>> Start
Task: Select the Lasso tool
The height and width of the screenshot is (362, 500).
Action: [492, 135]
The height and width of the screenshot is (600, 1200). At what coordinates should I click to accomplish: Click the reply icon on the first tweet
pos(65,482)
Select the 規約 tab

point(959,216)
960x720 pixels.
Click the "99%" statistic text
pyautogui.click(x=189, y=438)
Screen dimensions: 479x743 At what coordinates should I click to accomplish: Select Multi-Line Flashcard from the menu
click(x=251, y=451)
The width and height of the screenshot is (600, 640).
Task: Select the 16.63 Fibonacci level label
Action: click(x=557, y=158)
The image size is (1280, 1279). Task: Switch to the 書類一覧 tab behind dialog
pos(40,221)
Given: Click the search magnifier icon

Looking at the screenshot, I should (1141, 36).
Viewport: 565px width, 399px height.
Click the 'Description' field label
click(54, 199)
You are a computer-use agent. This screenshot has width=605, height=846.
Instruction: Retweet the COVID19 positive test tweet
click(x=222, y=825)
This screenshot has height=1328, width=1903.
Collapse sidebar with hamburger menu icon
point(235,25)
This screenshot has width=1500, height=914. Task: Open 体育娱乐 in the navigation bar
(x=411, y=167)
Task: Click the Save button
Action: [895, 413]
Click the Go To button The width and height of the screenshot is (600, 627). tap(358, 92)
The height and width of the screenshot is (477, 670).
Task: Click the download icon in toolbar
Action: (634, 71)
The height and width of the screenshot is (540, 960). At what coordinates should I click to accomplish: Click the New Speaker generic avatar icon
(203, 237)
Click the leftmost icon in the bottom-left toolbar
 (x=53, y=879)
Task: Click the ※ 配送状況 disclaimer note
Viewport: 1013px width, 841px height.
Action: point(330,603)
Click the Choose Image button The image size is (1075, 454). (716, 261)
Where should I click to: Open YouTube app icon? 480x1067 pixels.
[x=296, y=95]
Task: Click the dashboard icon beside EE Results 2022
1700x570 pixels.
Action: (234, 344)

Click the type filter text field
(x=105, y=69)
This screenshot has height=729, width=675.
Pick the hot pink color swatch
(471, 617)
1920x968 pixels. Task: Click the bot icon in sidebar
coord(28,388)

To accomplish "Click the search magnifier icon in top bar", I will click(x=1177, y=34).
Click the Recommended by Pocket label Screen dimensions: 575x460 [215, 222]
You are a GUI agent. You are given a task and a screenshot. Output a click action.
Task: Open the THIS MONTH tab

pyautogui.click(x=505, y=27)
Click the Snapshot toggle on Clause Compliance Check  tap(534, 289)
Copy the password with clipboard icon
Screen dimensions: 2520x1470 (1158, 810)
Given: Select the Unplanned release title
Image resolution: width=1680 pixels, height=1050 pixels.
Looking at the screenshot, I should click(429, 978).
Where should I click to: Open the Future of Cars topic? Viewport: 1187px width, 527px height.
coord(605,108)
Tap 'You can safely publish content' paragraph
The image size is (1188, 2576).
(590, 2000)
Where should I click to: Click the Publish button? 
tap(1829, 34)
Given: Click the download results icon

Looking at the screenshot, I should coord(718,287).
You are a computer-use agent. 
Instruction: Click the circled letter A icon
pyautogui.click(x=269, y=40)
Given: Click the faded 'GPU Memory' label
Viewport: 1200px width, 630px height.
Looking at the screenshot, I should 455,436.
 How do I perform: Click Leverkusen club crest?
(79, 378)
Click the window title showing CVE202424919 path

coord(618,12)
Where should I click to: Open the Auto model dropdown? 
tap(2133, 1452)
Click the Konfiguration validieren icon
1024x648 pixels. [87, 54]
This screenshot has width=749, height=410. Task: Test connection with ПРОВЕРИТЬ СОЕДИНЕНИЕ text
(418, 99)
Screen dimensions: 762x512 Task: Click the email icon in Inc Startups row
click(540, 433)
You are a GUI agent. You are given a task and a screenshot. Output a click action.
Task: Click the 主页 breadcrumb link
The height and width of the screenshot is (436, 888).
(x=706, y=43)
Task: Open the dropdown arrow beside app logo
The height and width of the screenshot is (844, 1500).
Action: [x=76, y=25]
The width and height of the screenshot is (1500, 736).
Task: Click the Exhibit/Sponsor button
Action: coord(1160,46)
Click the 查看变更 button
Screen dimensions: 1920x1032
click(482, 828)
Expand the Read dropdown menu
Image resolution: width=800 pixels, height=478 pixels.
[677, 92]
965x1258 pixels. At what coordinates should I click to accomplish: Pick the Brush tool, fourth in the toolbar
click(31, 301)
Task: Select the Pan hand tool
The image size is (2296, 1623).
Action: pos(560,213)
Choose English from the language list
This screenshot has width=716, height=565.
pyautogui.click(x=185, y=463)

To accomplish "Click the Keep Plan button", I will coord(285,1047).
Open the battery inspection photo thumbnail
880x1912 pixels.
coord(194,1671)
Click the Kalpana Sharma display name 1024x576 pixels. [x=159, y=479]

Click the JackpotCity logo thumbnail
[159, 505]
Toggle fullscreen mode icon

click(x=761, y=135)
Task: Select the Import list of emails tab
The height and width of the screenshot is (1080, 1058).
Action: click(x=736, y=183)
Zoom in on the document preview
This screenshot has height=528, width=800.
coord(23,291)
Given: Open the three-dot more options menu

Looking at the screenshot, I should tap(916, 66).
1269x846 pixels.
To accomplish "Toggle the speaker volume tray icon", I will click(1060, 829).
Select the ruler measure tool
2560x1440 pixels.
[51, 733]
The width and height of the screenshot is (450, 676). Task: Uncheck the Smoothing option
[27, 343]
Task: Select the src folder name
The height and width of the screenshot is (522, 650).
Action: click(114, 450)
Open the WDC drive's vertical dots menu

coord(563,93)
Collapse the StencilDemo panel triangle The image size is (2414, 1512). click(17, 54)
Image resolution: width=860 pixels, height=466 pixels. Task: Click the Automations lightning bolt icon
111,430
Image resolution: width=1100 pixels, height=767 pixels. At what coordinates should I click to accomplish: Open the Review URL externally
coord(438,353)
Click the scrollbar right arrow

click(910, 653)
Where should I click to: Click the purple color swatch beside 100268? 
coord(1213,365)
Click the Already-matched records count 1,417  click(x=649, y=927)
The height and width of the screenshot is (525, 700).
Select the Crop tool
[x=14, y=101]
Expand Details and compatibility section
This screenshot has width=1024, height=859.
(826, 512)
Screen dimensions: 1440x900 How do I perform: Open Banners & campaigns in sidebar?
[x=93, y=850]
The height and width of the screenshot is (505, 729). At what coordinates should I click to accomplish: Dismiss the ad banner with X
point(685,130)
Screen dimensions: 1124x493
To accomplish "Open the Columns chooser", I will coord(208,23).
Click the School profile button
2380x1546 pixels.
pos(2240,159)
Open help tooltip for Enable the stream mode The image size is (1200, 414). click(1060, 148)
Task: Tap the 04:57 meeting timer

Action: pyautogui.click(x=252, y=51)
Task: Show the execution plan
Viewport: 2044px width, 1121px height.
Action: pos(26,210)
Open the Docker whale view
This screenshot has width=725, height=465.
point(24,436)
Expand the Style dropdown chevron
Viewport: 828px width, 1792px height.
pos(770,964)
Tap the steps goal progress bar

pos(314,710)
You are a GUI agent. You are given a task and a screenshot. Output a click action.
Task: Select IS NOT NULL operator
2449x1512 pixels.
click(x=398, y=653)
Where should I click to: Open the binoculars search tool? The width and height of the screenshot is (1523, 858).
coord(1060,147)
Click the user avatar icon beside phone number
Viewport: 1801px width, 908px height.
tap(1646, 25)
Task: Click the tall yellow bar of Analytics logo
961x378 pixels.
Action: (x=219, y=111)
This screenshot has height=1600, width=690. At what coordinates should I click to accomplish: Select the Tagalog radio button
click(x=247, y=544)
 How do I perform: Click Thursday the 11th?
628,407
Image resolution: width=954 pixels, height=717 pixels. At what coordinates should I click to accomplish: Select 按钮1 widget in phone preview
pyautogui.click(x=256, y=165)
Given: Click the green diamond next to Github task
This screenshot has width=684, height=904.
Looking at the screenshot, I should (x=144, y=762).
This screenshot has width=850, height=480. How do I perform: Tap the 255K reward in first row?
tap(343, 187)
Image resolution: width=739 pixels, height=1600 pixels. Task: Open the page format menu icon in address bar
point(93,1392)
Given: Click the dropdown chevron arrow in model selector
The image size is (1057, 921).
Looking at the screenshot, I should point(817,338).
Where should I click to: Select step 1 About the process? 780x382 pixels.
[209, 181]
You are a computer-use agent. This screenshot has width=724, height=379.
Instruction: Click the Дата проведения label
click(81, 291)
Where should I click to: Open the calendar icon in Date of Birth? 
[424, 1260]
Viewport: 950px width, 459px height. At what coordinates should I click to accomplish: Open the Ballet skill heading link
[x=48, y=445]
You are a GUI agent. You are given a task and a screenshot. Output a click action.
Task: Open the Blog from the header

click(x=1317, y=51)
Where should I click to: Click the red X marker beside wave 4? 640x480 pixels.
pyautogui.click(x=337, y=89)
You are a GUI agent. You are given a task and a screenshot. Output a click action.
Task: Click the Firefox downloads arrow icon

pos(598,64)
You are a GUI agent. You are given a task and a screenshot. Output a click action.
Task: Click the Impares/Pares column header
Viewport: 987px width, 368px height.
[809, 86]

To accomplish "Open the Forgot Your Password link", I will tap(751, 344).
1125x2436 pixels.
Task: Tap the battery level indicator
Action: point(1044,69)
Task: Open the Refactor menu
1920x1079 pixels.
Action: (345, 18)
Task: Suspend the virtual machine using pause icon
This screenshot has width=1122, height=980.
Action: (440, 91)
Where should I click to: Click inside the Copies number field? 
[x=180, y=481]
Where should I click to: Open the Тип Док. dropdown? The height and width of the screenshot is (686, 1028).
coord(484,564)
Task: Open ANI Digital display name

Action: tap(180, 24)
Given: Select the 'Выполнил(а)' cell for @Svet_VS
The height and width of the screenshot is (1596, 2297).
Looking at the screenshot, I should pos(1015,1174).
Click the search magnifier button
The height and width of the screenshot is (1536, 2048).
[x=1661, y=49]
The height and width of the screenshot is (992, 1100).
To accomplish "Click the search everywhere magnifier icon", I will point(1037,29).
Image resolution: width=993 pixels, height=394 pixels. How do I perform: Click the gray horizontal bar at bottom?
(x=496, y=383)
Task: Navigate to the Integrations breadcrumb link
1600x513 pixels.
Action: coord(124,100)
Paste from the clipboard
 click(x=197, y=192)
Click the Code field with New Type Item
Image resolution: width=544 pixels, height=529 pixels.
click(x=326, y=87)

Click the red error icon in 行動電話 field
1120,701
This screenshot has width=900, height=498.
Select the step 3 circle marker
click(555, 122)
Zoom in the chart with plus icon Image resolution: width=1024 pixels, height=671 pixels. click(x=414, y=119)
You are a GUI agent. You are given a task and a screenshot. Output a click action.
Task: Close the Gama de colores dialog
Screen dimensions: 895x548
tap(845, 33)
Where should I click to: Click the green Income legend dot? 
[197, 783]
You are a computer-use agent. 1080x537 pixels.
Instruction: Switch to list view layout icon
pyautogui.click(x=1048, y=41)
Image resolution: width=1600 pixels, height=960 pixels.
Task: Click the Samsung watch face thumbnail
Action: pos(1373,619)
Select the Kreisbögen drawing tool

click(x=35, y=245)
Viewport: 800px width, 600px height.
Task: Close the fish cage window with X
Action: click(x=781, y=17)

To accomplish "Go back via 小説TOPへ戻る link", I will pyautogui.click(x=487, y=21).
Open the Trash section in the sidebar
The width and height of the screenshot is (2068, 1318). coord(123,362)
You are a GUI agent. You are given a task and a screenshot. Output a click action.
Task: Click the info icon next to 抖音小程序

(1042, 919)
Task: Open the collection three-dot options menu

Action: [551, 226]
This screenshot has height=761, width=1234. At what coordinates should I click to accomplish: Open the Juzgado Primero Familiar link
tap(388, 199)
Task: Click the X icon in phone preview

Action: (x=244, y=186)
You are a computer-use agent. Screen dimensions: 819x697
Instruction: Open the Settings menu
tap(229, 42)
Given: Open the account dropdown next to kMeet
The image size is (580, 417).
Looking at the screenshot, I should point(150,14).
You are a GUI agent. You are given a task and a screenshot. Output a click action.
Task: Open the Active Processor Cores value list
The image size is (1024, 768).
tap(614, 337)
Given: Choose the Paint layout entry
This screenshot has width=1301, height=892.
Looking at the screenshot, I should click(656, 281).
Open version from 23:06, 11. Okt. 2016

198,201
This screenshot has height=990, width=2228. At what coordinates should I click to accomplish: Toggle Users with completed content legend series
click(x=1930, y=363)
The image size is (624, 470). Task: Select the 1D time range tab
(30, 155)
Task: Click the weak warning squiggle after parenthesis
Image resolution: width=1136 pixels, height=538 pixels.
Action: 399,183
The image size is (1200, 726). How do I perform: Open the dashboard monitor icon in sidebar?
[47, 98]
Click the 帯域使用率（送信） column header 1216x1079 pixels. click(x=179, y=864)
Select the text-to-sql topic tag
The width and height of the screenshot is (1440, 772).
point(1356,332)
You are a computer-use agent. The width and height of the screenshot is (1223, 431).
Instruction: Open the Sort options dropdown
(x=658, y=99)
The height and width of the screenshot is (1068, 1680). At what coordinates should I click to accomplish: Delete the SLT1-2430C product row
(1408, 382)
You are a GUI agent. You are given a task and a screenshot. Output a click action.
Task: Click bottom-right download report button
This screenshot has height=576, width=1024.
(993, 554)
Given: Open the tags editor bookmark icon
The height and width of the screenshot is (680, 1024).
>> End
Reproduce the items from the start of the records through the line containing "Action: click(x=557, y=158)", replacing "reply icon" with "like icon" and leaving everything else unchanged.

Task: Select the Lasso tool
The height and width of the screenshot is (362, 500).
Action: [492, 135]
The height and width of the screenshot is (600, 1200). At what coordinates should I click to accomplish: Click the like icon on the first tweet
pos(65,482)
Select the 規約 tab

point(959,216)
960x720 pixels.
Click the "99%" statistic text
pyautogui.click(x=189, y=438)
Screen dimensions: 479x743 At what coordinates should I click to accomplish: Select Multi-Line Flashcard from the menu
click(x=251, y=451)
The width and height of the screenshot is (600, 640).
Task: Select the 16.63 Fibonacci level label
Action: click(x=557, y=158)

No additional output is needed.